All in all, Violet and I really appreciated Elena Stepanova taking us around and showing us many parts of Barcelona that we had not yet seen. The only thing I didn’t get to show Violet on this trip was the multi-century old marketplace where generational families sell their honey, cheese, and Jamón Ibérico (one of Spain's most prized culinary treasures). I did grab a picture from the outside:

Central family market for Barcelona (not open on Sundays)

When I was here years ago, our tour guide took us here and shared that many of the families selling their wares are 8th or 9th generation (or longer). The market has been going strong for hundreds of years and the same families reside in the same spots generation after generation. It’s impressive. But, as Elena and I shared with Violet, “You can’t expect to see everything in one trip … now you have something to come back and see next time.” Indeed.

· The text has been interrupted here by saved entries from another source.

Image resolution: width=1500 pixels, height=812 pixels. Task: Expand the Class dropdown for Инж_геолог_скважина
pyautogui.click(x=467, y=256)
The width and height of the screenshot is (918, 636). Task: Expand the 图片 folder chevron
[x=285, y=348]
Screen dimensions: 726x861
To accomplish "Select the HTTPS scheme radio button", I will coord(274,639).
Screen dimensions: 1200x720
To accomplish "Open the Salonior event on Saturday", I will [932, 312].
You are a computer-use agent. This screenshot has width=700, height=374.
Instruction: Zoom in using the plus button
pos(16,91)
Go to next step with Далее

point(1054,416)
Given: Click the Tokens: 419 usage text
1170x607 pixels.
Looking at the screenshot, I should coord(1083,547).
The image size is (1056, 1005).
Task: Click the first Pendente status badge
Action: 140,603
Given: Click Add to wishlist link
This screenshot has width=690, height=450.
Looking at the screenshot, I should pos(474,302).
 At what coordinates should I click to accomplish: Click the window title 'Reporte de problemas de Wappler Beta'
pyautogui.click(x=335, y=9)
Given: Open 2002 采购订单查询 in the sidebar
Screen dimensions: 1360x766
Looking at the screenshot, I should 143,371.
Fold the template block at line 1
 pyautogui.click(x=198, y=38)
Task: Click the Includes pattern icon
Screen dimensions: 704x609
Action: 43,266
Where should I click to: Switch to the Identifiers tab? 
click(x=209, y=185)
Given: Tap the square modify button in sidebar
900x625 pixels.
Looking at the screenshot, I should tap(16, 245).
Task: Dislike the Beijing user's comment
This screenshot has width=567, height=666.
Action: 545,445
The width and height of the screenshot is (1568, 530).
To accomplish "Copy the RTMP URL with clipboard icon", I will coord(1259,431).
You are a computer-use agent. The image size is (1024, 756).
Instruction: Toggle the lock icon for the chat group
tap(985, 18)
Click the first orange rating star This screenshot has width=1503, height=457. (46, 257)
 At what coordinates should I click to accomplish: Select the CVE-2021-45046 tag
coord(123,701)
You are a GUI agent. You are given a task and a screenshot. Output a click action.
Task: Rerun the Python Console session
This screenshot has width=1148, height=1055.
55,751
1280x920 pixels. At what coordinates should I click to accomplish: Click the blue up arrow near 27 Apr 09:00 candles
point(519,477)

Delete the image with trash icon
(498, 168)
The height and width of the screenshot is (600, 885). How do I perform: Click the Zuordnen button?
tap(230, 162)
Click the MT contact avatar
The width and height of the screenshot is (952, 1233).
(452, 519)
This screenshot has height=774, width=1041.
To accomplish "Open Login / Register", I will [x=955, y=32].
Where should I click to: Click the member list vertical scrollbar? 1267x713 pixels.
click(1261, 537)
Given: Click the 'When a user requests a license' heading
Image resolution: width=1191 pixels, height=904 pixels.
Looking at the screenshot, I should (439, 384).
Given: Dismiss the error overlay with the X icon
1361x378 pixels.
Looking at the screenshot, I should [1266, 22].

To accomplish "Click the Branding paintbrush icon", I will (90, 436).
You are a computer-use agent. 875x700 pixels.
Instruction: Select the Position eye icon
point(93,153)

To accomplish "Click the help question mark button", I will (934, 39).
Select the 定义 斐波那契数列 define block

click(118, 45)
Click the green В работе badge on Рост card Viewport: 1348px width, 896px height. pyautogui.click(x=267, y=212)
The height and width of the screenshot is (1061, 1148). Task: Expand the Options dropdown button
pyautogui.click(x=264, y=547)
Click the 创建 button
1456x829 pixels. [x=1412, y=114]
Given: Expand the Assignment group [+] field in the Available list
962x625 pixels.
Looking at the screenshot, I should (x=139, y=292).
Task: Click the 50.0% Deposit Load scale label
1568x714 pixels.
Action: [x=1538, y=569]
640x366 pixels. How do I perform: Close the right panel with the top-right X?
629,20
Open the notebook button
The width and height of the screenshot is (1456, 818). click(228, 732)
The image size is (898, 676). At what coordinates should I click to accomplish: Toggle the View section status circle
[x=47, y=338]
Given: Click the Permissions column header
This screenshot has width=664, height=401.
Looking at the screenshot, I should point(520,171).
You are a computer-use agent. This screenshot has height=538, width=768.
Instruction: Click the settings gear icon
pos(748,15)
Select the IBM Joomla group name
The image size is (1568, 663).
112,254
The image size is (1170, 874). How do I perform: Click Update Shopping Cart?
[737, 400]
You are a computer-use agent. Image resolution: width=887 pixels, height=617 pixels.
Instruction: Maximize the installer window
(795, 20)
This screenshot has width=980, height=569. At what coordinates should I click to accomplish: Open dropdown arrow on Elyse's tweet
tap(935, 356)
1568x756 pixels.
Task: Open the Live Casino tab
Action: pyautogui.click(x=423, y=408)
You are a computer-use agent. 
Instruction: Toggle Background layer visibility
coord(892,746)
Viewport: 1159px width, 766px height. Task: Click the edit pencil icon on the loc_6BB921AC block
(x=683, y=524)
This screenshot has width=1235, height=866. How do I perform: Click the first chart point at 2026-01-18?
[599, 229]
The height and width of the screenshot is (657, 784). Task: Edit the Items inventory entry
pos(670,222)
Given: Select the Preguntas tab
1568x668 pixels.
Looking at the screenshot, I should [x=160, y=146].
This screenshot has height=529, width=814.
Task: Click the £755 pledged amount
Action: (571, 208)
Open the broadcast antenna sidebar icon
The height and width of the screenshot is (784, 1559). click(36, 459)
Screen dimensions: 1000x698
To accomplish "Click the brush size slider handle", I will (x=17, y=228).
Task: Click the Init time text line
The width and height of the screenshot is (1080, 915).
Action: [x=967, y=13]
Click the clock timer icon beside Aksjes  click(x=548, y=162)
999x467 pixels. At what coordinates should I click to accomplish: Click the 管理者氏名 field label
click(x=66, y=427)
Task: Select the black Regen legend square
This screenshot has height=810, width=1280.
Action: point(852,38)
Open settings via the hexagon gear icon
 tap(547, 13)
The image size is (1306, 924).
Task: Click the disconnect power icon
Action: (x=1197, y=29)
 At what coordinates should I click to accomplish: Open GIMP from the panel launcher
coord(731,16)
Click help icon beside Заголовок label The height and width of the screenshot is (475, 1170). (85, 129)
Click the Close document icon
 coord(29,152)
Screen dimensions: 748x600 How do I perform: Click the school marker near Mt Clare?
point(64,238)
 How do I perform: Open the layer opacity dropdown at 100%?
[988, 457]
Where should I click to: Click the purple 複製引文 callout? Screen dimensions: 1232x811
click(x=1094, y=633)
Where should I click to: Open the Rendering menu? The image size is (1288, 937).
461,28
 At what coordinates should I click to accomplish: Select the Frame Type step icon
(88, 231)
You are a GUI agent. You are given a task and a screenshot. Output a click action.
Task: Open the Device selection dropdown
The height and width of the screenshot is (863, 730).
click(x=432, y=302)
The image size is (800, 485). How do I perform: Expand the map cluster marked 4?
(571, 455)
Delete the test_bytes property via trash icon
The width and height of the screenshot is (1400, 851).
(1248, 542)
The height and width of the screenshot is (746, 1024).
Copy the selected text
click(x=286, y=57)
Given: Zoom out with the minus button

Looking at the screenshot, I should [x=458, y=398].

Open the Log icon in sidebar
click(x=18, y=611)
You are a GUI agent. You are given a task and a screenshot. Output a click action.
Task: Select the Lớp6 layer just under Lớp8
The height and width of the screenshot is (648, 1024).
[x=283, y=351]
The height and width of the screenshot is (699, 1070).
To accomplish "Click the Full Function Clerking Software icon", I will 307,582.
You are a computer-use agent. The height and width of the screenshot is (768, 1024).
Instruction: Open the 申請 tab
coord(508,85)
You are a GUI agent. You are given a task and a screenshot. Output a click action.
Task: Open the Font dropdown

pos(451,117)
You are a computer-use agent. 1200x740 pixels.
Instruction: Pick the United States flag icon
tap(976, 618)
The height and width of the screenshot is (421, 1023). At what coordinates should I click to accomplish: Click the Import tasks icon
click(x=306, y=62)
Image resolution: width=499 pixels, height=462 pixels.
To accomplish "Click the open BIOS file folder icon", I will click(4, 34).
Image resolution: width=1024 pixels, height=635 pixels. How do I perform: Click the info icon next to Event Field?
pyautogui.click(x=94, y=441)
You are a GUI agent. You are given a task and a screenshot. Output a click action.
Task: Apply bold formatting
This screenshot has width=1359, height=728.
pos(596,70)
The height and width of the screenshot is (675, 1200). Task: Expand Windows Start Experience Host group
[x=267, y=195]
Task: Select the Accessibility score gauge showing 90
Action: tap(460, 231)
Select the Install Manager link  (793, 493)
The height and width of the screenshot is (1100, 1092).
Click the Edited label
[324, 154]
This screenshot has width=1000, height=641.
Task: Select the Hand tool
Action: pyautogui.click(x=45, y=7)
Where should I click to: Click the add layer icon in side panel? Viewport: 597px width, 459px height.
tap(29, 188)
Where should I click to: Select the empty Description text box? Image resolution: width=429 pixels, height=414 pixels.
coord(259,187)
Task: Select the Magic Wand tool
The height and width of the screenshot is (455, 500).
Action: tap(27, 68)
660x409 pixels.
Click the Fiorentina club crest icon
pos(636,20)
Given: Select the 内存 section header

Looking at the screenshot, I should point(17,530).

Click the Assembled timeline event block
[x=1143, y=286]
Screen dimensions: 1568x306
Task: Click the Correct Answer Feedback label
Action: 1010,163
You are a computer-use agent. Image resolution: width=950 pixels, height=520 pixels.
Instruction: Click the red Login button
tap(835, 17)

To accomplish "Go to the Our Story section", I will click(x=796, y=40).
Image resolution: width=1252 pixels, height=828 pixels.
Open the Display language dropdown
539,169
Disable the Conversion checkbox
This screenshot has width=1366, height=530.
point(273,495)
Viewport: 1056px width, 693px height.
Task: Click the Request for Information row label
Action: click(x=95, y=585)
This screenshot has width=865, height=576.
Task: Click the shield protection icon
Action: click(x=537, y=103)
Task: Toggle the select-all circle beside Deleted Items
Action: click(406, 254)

Finally, I got up early today as it’s our last day in Barcelona. I got more than 12,000 steps in as I toured the highest points in the city before the sun came up. Here are a few more pictures from the highest elevations in Barcelona:

Ending on the last shots of Sagrada Familia and showing how it “pops” around all the other buildings in Barcelona. I mean seriously. You’re scanning the Barcelona skyline and BANG it’s right there — exponentially larger than anything around it. And that was the point.

Violet and I have enjoyed our time in Barcelona. We’re off to Geneva tomorrow to spend time with my cousin, Brent McLean. More to come!